Breaking Through Misconceptions: Women Leaders in Eastern Missouri

Women have been historically underrepresented in positions of power due to cultural biases and stereotypes about their capabilities. However there are many examples of successful female leaders who have broken through these barriers and achieved great success in th

Breaking Through Misconceptions: Women Leaders in Eastern Missouri

Being a leader doesn't require a certain job title or salary level.

Women

who hold this false belief limit themselves. Why stay within your salary level? It's important to understand that leadership involves your ability to influence others, regardless of your position, gender, age, or any other trait. The fact is that leadership transcends hierarchical role or status.

It's not a skill set that magically comes with the job title. Rather, it's what makes people earn a job. So practice leadership, whatever your role. It is the practice of leadership skills that makes a person a leader and dedicates them to professional progress. Whether you're a career professional or a janitor, a CEO or a homemaker, take a step forward.
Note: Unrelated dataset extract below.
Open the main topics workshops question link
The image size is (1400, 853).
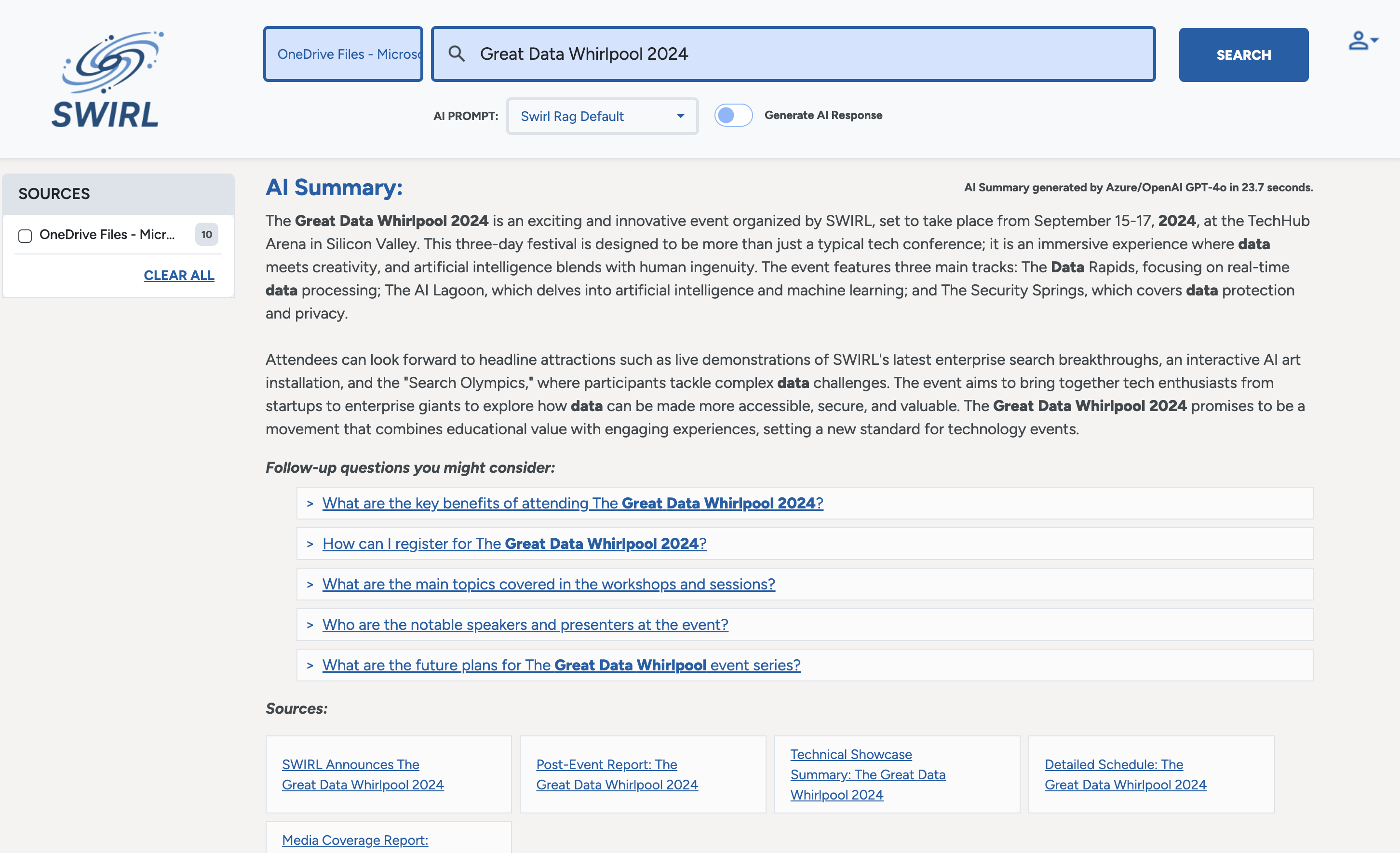click(x=548, y=585)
Not only were women in categories not related to nursing paid less during the war, due to the hospital administrator's concept of their lower social status, but they were penalized again a generation after the war, when former nurses campaigned for them, differentiating themselves from other relief workers. You may not admit it in so many words, but many women refrain from taking the initiative, as if waiting for someone to authorize them to take control or guide people. In general, women suffer a penalty for sympathy, as women who demonstrate authoritarian behavior run the risk of disliking them, complicating their leadership trajectory. In Australia, the national gender pay gap is 17.3%; women represent only 35% of all full-time employees and 21% of ASX directors; and the labor participation rate for women is only 59.5%, compared to 71% for men. However, aboard the Knickerbocker, after the battles of the Seven Days in 1862, when Bradley found cabins full of dirty clothes, she hired “four girls (of color) to fix the mess, so she was obviously looking for lower-ranking women to take care of the tasks she herself wanted to avoid.

As Alice Eagly points out in Women and the Labyrinth of Leadership, and my experience as a women's coach confirms that there is often an incompatibility between gender and leadership stereotypes, where the stereotype of leadership is understood as agency (safe, aggressive, ambitious, decisive, active) and more aligned with the male stereotype. Elite women volunteered for this job because they could do it, and they strove to differentiate themselves socially from women who accepted salaries. This is one of the most common myths about women in the workplace, but survey data and other research suggest that when high-performing, highly educated professional women leave their jobs after becoming mothers, only a small number do so because they prefer to dedicate themselves exclusively to motherhood. The women whom Amy Morris Bradley had considered among “the USSC aristocracy” —Louisa Schuyler and Abby Woolsey— were decisive in the creation of a nurses' training school at Bellevue Hospital in New York as early as 1873. While legendary nurses such as Harriet Patience Dame and Mary Ann Bickerdyke were pensioned by special congressional laws in the 1870s and 80s, they believed that a standardized pension would offer fuller access to elderly and needy women. Even after pension requirements were lowered, allowing women in other employment categories to demonstrate that they had done work equivalent to nursing, finding witnesses to corroborate their claims before the “competent authority” often became an insurmountable obstacle. It is often perceived that they are more difficult to work with, whether as co-workers, subordinates or bosses, and this is particularly true when people directly observe women participating in wage negotiations.

We found that women aspired just as much as men to become chief executives or to hold an equally high position, but even among those who had no children, women were still lagging behind men from day one in terms of pay, wage increases and promotions. In fact, this idea is rooted in gender bias, as traits such as trustworthiness, authority, decisiveness and assertiveness are more commonly associated with men. Hundreds of women spent more time than her on arduous relief tasks and dozens of them performed roles on the battlefield. Leadership is not limited by gender or job title; it is an attitude that can be adopted by anyone regardless of their background or circumstances. Women have been historically underrepresented in positions of power due to cultural biases and stereotypes about their capabilities. However there are many examples of successful female leaders who have broken through these barriers and achieved great success in their respective fields.

Women should not be discouraged from taking initiative or pursuing leadership roles due to outdated misconceptions about their abilities; instead they should be encouraged to take charge and make their mark on society.